しばらくして、後ろにいた男性が控えめに声をかけました。

「すみません。傘を、少し下げてもらえますか」

すると、その保護者は前を向いたまま答えました。

「うちの子の大事な場面なので」

暑さを避けたい気持ちも、自分の子どもの姿をしっかり見たい気持ちも分かります。ただ、その傘によって後ろの人たちが見えなくなっているのも事実でした。

男性はそれ以上言い返しませんでした。

代わりに、その隣にいた人が少し横へ移動し、「こっちからなら見えますよ」と後ろの人に声をかけました。

すると別の人も、「僕はしゃがみますね」と腰を落としました。

周囲の人たちは文句を言うのではなく、少しずつ立つ位置を変えながら、できるだけ全員が見える場所を作ろうとしていました。

その様子に気づいたのか、日傘を差していた保護者が一度後ろを振り返りました。

そこで初めて、傘を避けるために何人もの人が位置を変えていることが目に入ったようでした。

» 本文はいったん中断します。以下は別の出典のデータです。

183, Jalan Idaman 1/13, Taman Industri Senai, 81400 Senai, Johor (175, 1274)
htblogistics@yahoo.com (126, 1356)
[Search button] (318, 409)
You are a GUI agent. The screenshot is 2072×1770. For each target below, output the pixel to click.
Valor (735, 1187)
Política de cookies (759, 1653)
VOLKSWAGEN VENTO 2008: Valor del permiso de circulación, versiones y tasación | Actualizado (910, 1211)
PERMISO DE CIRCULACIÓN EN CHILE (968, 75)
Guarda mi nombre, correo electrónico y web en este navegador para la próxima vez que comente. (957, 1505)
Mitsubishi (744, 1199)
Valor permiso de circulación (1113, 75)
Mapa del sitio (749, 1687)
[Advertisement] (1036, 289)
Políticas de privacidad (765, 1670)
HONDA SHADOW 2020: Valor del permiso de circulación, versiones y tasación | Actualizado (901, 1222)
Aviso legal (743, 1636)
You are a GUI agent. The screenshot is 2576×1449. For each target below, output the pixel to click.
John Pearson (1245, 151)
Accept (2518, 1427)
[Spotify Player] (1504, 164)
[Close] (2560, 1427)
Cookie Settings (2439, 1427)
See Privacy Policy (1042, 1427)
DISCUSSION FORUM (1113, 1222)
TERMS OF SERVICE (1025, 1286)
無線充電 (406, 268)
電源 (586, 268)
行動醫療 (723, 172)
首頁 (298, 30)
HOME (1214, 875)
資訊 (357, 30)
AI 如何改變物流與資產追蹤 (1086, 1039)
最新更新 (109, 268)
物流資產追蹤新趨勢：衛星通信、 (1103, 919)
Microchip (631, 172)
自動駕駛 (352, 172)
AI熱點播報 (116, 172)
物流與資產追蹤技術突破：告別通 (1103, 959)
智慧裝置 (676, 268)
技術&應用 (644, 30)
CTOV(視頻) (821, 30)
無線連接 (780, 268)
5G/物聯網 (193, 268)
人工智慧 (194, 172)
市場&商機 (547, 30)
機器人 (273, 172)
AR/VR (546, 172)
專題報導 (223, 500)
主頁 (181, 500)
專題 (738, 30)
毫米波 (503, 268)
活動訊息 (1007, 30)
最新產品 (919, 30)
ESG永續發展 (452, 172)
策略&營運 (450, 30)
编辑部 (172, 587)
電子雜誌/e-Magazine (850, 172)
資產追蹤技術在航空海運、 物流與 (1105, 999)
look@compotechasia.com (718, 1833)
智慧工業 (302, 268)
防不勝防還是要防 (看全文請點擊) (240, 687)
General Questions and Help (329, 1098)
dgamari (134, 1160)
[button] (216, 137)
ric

少しすると、その人はスマートフォンを持ったまま、静かに日傘を畳みました。

そして後ろを向き、小さな声で「すみません」と言いました。

競技が終わるまで、それ以上誰かが何かを言うことはありませんでした。

子どもの姿を見たい気持ちは、そこにいる保護者ならきっと同じです。だからこそ、自分では気づかないうちに誰かの視界を遮っていないか、少しだけ周囲を見ることも大切なのだと感じた出来事でした。

※本記事は、GLAMが独自に実施したアンケートで寄せられた40代男性読者の体験談をもとに、プライバシーに配慮し、人物・状況・会話表現などを一部編集・再構成して記事化しています。

※本コンテンツ内の画像は、生成AIを利用して作成しています。